» **TASK TO CARRY OUT**
Rewrite the rows from the line containing "Task: Open the Careers link" through the line containing "will [x=685, y=28]." as a JSON list of strings, one string per line, with blank lines left out.
== MATERIAL FOR THIS EXERCISE
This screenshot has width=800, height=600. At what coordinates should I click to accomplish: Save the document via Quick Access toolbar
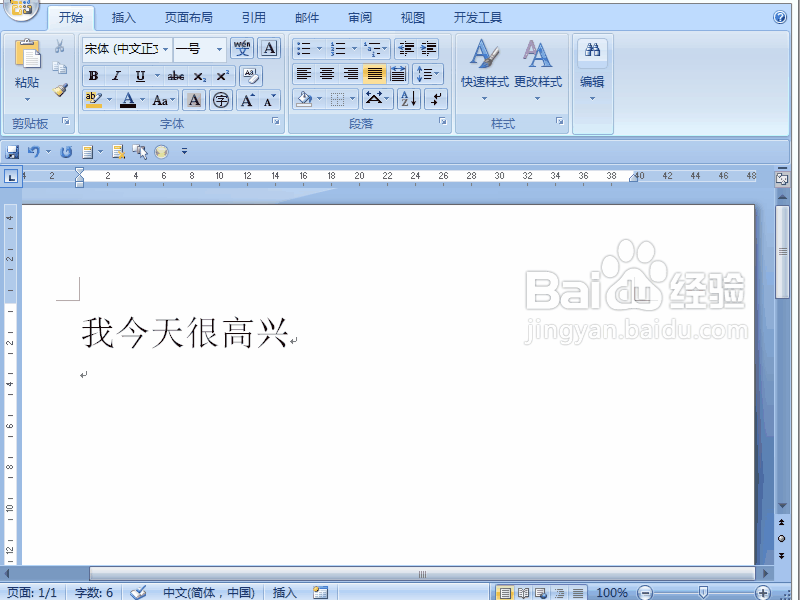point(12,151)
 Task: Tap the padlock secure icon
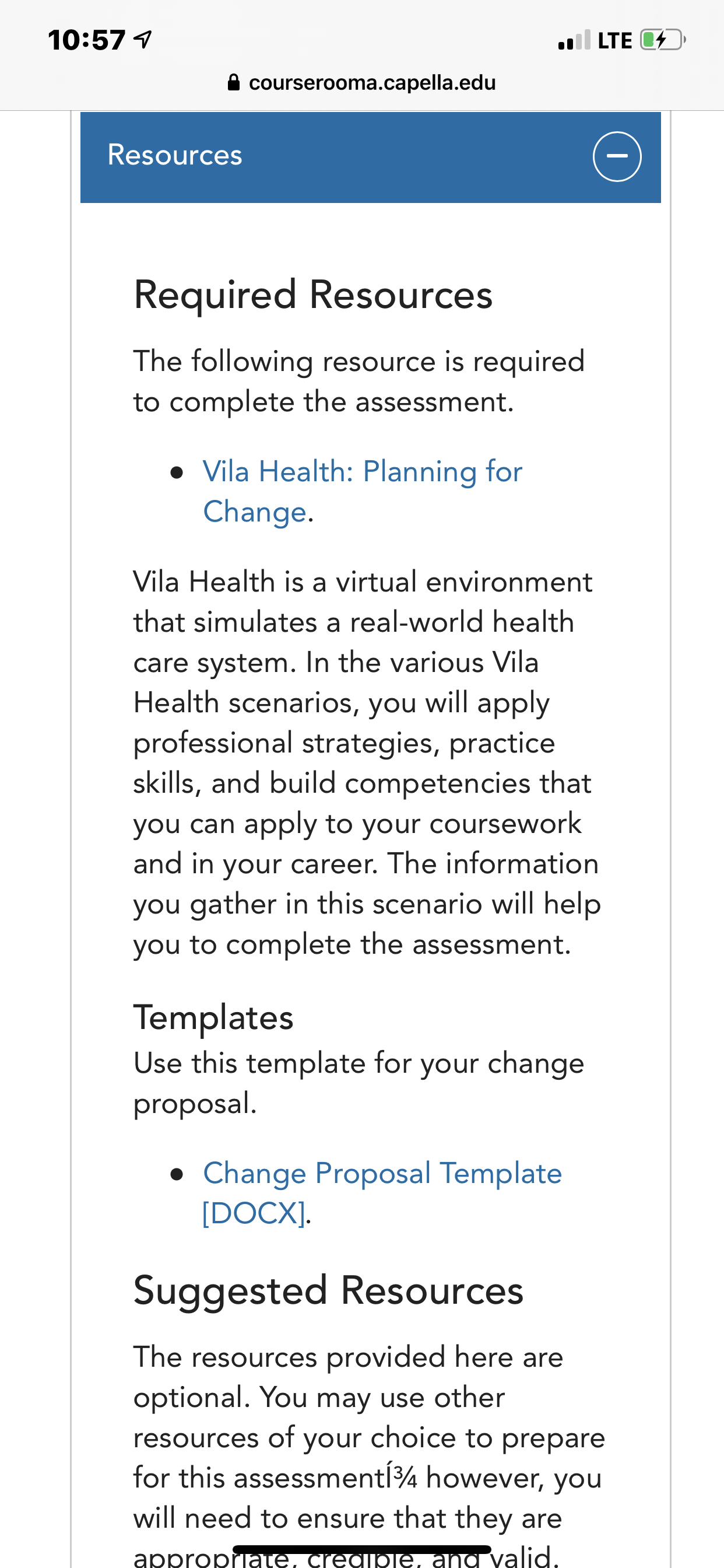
====
== MATERIAL FOR THIS EXERCISE
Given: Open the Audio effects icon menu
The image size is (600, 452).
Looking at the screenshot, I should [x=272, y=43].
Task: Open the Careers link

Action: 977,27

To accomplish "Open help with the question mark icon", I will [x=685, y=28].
====
» **ANSWER TO THIS TASK**
[
  "Task: Open the Careers link",
  "Action: 977,27",
  "To accomplish \"Open help with the question mark icon\", I will [x=685, y=28]."
]